La capacidad del sistema penal mexicano de proveer justicia está siendo cuestionada en el mundo. Esta vez no es la violencia ni la impunidad ni el narcotráfico; no se trata de los criminales que deberían estar en la cárcel y no lo están, sino de las personas que, tras un juicio colmado de violaciones al debido proceso, cumplen penas en prisión. Desde el pasado 11 de febrero, la sentencia de Florence Cassez es inapelable, lo que ha encendido las alarmas en la relación de México con Francia. Tanto la sociedad mexicana como la francesa aún se preguntan si Cassez es inocente o culpable. El problema es precisamente ese, la duda es razonable.
Las autoridades reconocieron un año después de la aprehensión de Cassez, a través de comunicados oficiales, que durante su detención sucedieron importantes anomalías.
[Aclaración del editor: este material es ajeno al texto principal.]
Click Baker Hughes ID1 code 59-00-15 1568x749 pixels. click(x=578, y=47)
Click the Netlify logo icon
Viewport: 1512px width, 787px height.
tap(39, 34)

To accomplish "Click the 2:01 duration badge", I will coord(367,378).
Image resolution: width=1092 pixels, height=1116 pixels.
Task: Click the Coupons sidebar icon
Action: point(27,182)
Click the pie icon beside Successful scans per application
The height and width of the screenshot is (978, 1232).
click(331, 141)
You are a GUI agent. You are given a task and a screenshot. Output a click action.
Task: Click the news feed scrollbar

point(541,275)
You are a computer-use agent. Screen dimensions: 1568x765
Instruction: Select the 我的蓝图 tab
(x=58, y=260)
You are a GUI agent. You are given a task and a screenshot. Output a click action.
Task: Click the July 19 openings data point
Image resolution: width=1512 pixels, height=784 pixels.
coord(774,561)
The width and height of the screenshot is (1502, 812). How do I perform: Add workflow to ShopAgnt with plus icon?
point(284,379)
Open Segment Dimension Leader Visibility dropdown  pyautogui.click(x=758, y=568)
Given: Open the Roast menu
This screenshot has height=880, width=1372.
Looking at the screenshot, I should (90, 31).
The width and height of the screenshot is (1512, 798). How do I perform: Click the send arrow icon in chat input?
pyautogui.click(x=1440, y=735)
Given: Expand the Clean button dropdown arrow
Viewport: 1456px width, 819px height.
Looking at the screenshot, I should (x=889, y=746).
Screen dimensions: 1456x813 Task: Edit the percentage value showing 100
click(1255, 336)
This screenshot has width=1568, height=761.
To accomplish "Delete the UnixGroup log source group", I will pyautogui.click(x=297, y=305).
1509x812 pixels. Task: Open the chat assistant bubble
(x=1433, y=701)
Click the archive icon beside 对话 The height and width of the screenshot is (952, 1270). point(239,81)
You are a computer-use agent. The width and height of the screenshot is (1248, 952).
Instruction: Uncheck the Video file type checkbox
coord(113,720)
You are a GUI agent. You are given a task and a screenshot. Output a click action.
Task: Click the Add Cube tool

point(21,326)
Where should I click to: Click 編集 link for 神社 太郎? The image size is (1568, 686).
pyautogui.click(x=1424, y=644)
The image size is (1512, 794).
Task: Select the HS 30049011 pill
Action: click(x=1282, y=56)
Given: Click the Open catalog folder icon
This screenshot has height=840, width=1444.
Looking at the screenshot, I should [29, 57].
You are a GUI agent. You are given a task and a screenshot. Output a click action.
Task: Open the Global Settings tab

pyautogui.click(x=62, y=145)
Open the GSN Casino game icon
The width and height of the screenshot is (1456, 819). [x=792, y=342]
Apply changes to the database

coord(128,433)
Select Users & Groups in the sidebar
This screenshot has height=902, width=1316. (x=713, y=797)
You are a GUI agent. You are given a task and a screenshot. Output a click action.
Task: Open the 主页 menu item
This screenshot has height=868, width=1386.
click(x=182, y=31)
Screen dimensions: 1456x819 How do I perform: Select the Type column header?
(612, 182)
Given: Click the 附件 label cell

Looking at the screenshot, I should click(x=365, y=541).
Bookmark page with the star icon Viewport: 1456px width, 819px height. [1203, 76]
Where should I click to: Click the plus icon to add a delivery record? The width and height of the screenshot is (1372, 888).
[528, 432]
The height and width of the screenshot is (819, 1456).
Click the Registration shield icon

No sólo la retuvieron de manera ilegal durante 24 horas antes de presentarla al Ministerio Público, sino que transmitieron en medios una recreación de la detención. Este es el caso de Cassez pero pudo ser cualquier otro. Por ejemplo, el caso de los 40 indígenas que tuvieron que ser liberados después de haber sido acusados, con pruebas falsas, de la matanza en Acteal, o el caso de Alma Yareli, en Guanajuato, que fue acusada de homicidio tras haber sufrido un aborto natural. Al final, la enseñanza es que el Ministerio Público puede crear historias que el Poder Judicial termina por validar.
Por supuesto, esto no sucede en todos los casos, pero no hay las herramientas para saber cuándo se está frente a alguien culpable o inocente. Es decir, el sistema de procuración de justicia en México sufre de un problema de legitimidad. Este no es un tema menor cuando se entiende que el proceso penal es el máximo garante de un derecho fundamental: la libertad. Las implicaciones son aún más graves, ya que no es posible concebir un Estado democrático donde la procuración de justicia es y se percibe como arbitraria.